- Music
- 03 Oct 19
The US president was found to be in breach of a copyright issue over video which used Nickleback's 'Photograph' and which took aim at political rival Joe Biden
A video posted by Donald Trump has been removed from Twitter following a copyright claim by the rock band Nickelback.
The video was an attack on the Democratic candidate Joe Biden, opening with a clip of him saying he had never discussed business dealings with his son Hunter.
Trump’s efforts to encourage the Ukrainian president to investigate Hunter Biden lie at the centre of an impeachment inquiry launched by House Democrats last week.
Following the Biden clip, the clip posted by Trump cuts to an edit of Nickelback's 2005 music video for their single 'Photograph'. In the original video, the vocalist Chad Kroeger holds a picture to the camera.
In Trump’s edit, Kroeger’s photograph is replaced by one taken in 2014 that shows both the Bidens on a golf course with Devon Archer, a colleague of Hunter’s, labelled in the edit as a “Ukraine gas exec”.
This is not the first time that the American president has been censored for copyright infringement on Twitter. In April, a campaign advert, scored with the soundtrack to the Batman film The Dark Knight Rises, was removed following a takedown notice from copyright holder Warner Bros.
Advertisement
This is also not the first time a President - or Presidential candidate - has landed themselves into controversy over their use of popular songs as political statements.
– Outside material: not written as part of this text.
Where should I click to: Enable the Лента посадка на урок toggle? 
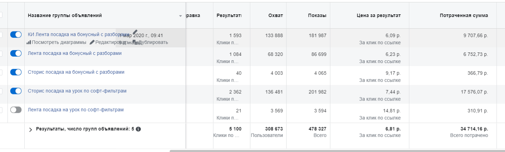[16, 110]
Back in 2012, Philomena Lynott famously reacted strongly against the use of Thin Lizzy's 'Boys Are Back In Town' being used by Paul Ryan, who was the vice-presidential candidate for Republican nominee Mitt Romney.
"I am really upset at Philip's music being used in Mitt Romney's campaign in a political way that Philip would not have approved of," she told Hot Press. "As far as I am concerned, Mitt Romney's opposition to gay marriage and to civil unions for gays makes him anti-gay – which is not something that Philip would have supported. He had some wonderful gay friends, as indeed I do, and they deserve equal treatment in every respect, whether in Ireland or the United States.
"Neither would Philip have supported his policy of taxing the poor and offering tax cuts to the rich, which Paul Ryan is advocating. There is certainly no way that I would want the Lynott name to be associated with any of those ideas."